▶ _Task objective_:
Retype each entry exactly as written, and keep the pictures out of the copy.

Collected data:
=-=-=-=-=

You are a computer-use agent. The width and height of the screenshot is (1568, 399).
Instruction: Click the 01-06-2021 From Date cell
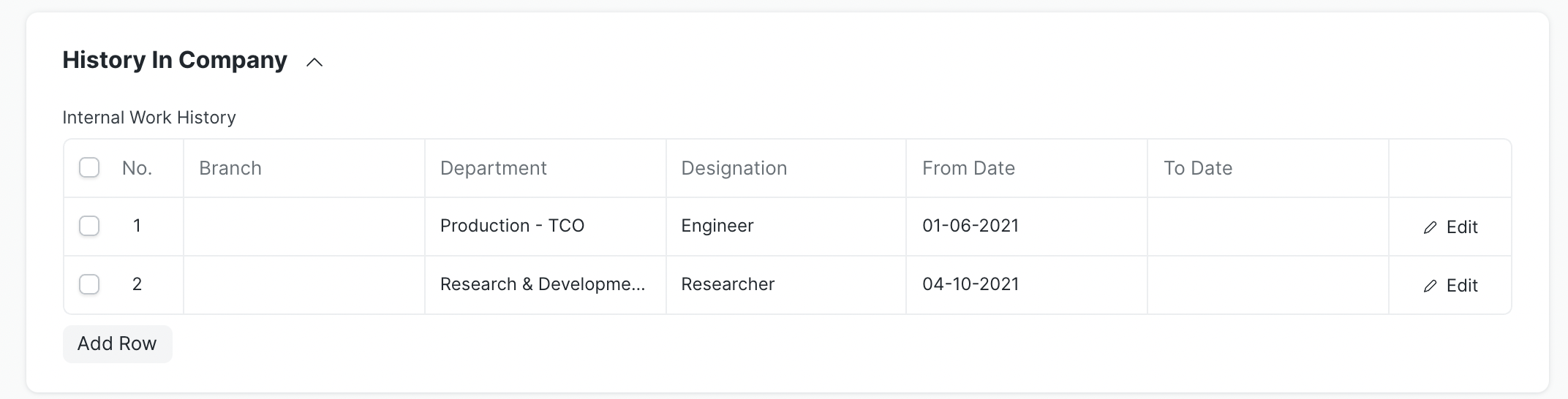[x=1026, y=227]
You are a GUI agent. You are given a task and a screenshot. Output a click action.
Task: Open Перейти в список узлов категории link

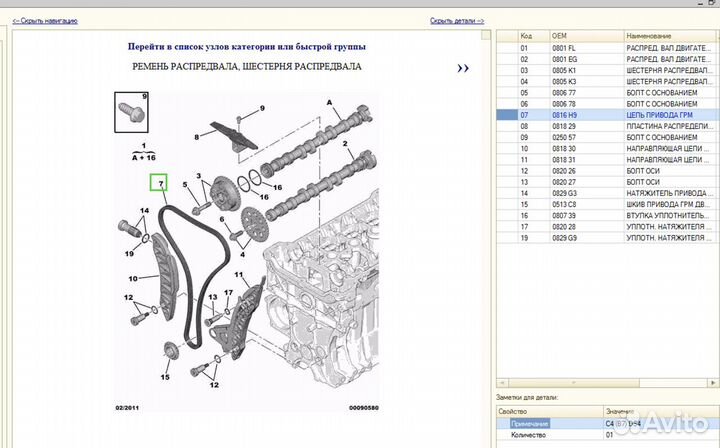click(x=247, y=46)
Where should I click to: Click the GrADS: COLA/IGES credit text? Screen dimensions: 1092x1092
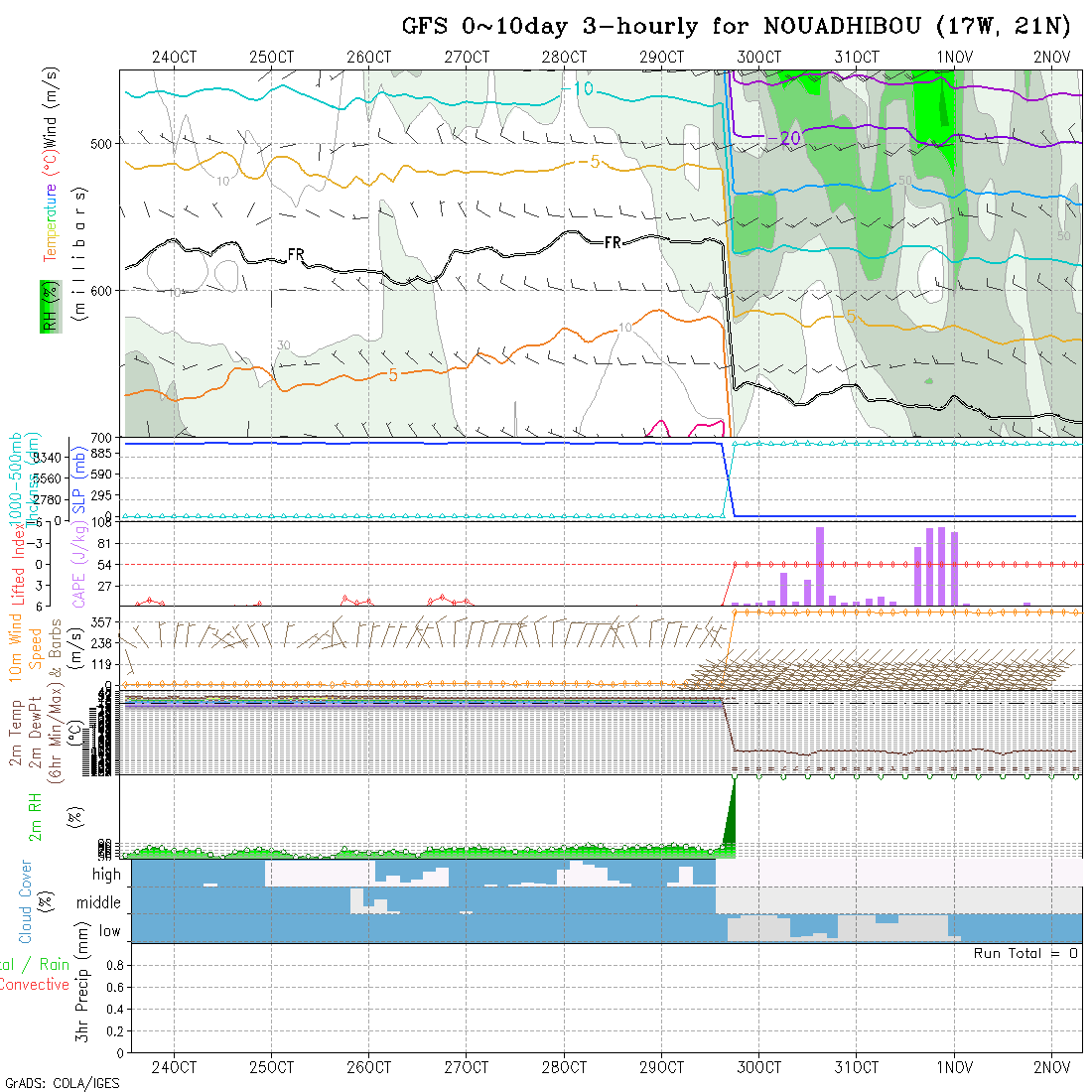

=-=-=-=-=

▶ _Task answer_:
You are a computer-use agent. The width and height of the screenshot is (1568, 399).
Instruction: Click the 01-06-2021 From Date cell
[x=1026, y=227]
You are a GUI agent. You are given a task and a screenshot. Output a click action.
Task: Open Перейти в список узлов категории link

click(x=247, y=46)
Where should I click to: Click the GrADS: COLA/IGES credit text? Screen dimensions: 1092x1092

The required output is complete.